Asylum seekers are facing "systemic and pernicious" delays in having their applications processed, resulting in years of their lives being wasted, the national human rights body has warned.

The Irish Human Rights and Equality Commission will highlight the problem at the UN next month when Ireland’s record on human rights issues in general is put under the spotlight

Betty Purcell, acting chairwoman of the commission, said a process meant to take six months was taking five to 10 years for many applicants.

“How can we as a society account for the wasted years families and children spend in direct provision centres caused by these delays?” she asked

“Long stays in direct provision centres with little or no money, denied privacy, the right to work, or access education if not of school-going age, is having an enormous impact on the dignity and mental and physical well-being of residents.”

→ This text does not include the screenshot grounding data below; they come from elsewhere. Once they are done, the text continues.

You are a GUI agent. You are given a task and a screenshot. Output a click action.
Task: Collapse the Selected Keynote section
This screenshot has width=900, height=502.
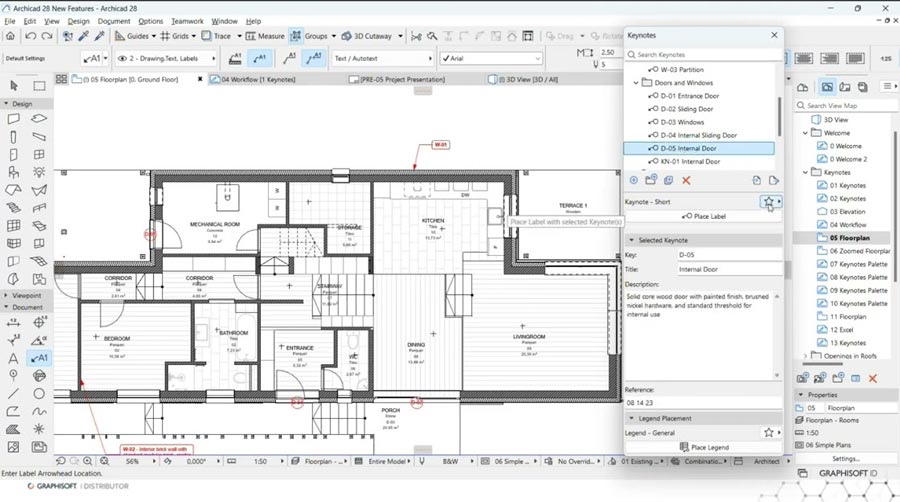pyautogui.click(x=632, y=240)
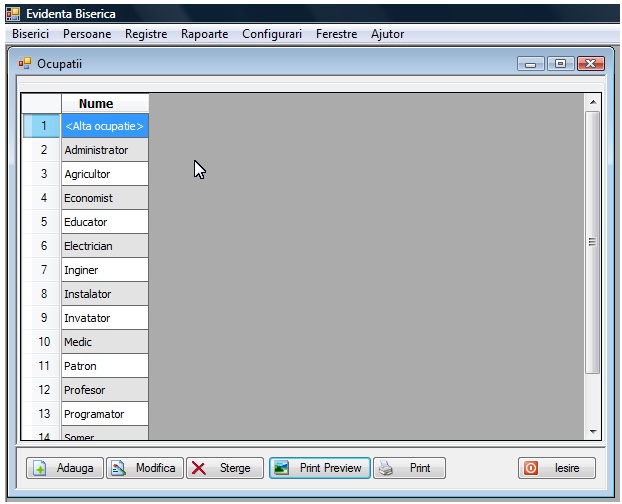The image size is (622, 504).
Task: Click the Iesire exit button
Action: [x=557, y=468]
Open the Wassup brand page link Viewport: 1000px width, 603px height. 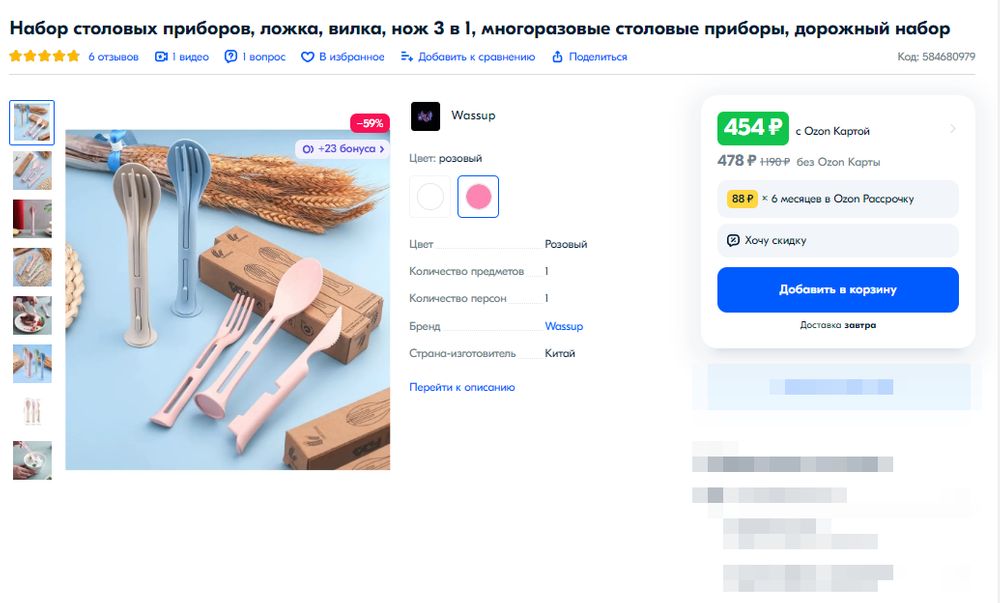(x=564, y=326)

She said the problem was compounded by the lack of an independent appeals procedure, pointing out that laws meant to reform the asylum process were promised in 2008 but had yet to be delivered.

The Irish Human Rights and Equality Commission is an amalgamation of the Irish Human Rights Commission and the Equality Authority. Legislation is going through the Oireachtas to put the body on a statutory footing.

It compiled an extensive report on Ireland’s human rights record, to be presented to the UN’s human rights committee on July 14 and 15.

The Irish Human Rights and Equality Commission says issues raised the last time the country’s record was reviewed by the UN, in 2008, remain unresolved.

Siobhán Mullally, a member of the commission, pointed out that the vaccine trials inquiry had collapsed in 2004 because of legal challenges by potential witnesses, while the inquiry into the death of prisoner Gary Douche had only reported this year after eight years. This was the same sort of inquiry intended to probe the mother-and-baby homes controversy, she added.

“The McAleese inquiry into the Magdalene laundries was non-statutory and although the Taoiseach’s apology and promise of an ex gratia compensation system are welcome, they do not correspond to human rights remedies,” Prof Mullally said.

“A prompt, thorough, and independent inquiry with the powers to establish the truth and lead to timely remedies for victims is still outstanding.”

Other issues highlighted include discrimination against Travellers, the Roma community, and other minority groups; disadvantages suffered by people with disabilities; and weaknesses in legislative protection against racism.

The commission is also calling for greater independence for the Garda Síochána Ombudsman Commission. “It is important that GSOC be insulated from ministerial control by being made accountable to the Oireachtas and independent in its functioning and budget.

“Complaints should encompass not only alleged misconduct by members of An Garda Siochána but include poor standards of service and alleged violations of human rights and equality,” said a statement.